The insured purchased an insurance policy covering his residence and its contents. The property allegedly incurred significant water damage from ruptured pipes, and the insured gave the insurer written notice. The insurer allegedly conducted minimal investigation before denying the claim. The insurer argued that the loss was caused by the insured’s failure to maintain heat and/or drain the plumbing system. The insured argued the insurer had records in its possession that the heat was on at the property during the time of loss, and sued for breach of contract and bad faith.

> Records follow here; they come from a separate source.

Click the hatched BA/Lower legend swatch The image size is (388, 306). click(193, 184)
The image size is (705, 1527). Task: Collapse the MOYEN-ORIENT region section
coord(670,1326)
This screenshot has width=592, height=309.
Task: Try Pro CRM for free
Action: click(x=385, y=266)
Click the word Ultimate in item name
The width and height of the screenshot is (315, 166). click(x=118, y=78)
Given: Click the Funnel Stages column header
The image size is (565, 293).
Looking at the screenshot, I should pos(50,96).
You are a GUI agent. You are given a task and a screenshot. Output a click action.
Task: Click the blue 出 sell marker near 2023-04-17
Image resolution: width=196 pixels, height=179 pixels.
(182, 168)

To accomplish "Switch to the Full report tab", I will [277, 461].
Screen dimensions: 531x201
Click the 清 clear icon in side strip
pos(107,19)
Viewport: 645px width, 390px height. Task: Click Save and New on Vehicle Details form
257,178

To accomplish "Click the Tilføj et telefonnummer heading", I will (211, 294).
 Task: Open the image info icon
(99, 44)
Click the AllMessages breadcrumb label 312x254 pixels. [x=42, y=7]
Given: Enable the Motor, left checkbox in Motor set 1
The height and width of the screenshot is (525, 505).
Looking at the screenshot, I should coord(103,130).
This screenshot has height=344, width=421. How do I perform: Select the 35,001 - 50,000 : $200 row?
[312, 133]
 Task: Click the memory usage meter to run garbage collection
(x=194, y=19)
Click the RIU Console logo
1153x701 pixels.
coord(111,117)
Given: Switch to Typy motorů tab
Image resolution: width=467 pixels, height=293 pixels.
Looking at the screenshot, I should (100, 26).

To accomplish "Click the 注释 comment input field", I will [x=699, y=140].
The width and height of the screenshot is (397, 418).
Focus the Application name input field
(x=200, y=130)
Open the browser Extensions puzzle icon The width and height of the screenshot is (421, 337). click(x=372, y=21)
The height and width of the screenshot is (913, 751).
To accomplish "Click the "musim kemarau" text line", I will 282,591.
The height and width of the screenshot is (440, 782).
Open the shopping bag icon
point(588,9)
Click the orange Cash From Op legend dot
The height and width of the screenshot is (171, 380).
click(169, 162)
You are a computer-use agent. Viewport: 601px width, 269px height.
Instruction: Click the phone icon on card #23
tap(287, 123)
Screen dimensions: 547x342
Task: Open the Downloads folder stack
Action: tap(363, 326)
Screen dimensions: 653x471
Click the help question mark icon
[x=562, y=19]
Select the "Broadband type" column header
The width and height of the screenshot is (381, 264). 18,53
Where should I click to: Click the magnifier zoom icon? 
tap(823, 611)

On a motion to dismiss, the Court found a plausible bad faith claim based upon allegations that the insurer denied coverage without adequate investigation, and that the denial contradicted the insurer’s own records. The insured pleaded “[the insurer] did not have a reasonable basis for denying coverage based on the purported lack of heat at the subject property and it knew or recklessly disregarded this lack of a reasonable basis at the time coverage was denied.” Thus, that motion was denied.
The Court further held that the insured’s wife was a necessary party to the litigation because she was a named-insured. “It is well-established that a party to a contract which is the subject of the litigation is considered a necessary party.” The Court allowed an amended complaint adding the wife. Conversely, the Court held that case law does not support the proposition that a “purported holder of the mortgage is . . . a necessary party . . . .”
Date of Decision: January 18, 2018
Fuller v. Allstate Prop. & Cas. Ins. Co., No. 17-0955, 2018 U.S. Dist. LEXIS 7930 (E.D. Pa. Jan. 18, 2018) (Caputo, J.)